▶ _Data excerpts_
• • • • • • •

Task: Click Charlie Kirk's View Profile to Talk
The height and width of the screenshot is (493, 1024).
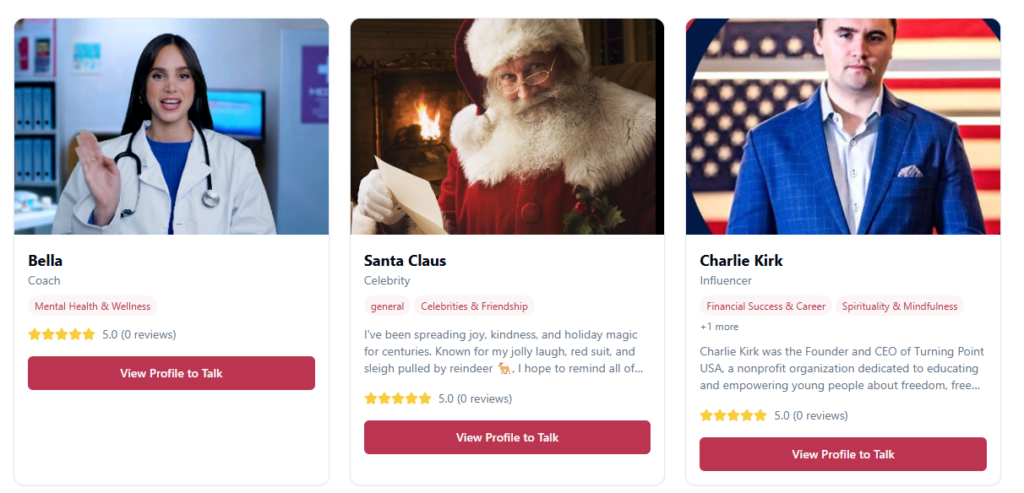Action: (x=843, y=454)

• • • • • • •

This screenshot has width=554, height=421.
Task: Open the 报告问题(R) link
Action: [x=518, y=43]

• • • • • • •

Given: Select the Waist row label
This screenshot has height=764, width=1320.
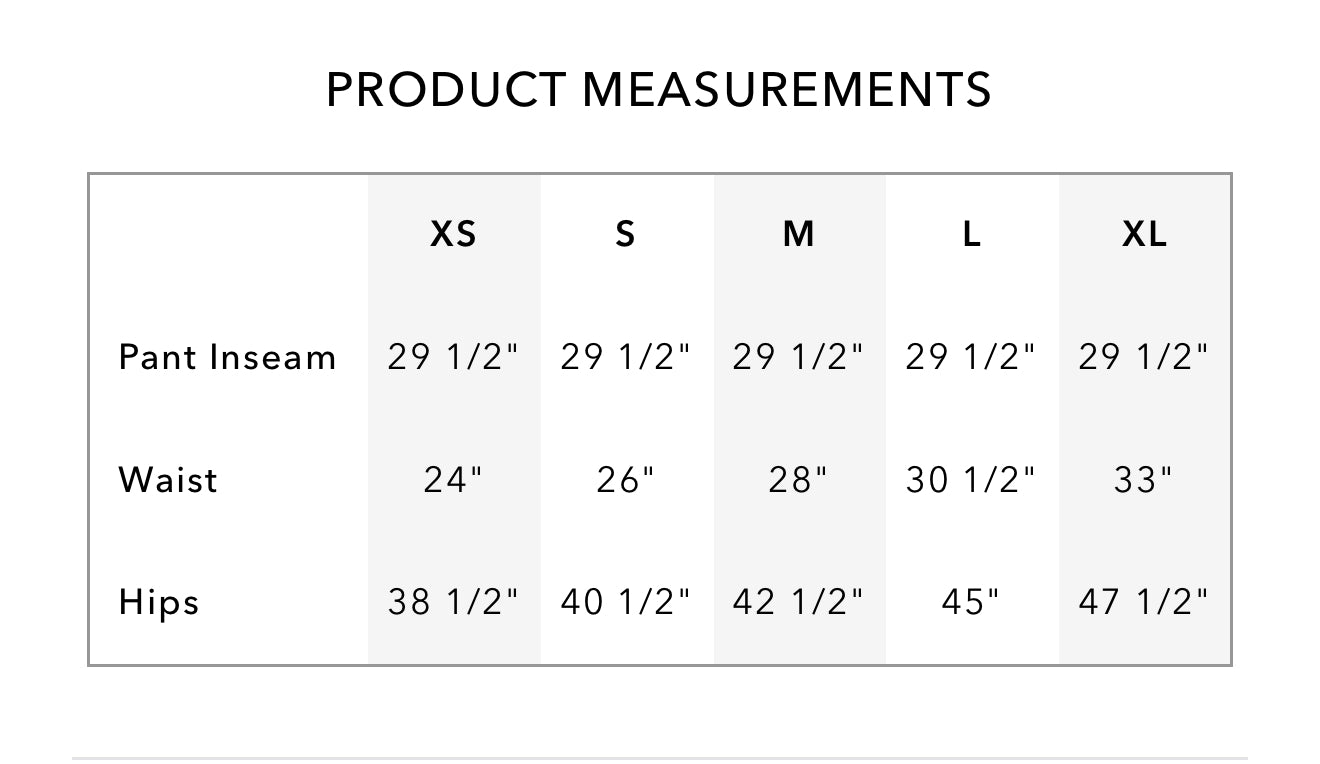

• • • • • • •

Copy out, word for word, the part of the entries above that begins at the line with "Given: Select the Waist row label" and ends at the line with "This screenshot has height=764, width=1320.", including both.

▶ _Response_
Given: Select the Waist row label
This screenshot has height=764, width=1320.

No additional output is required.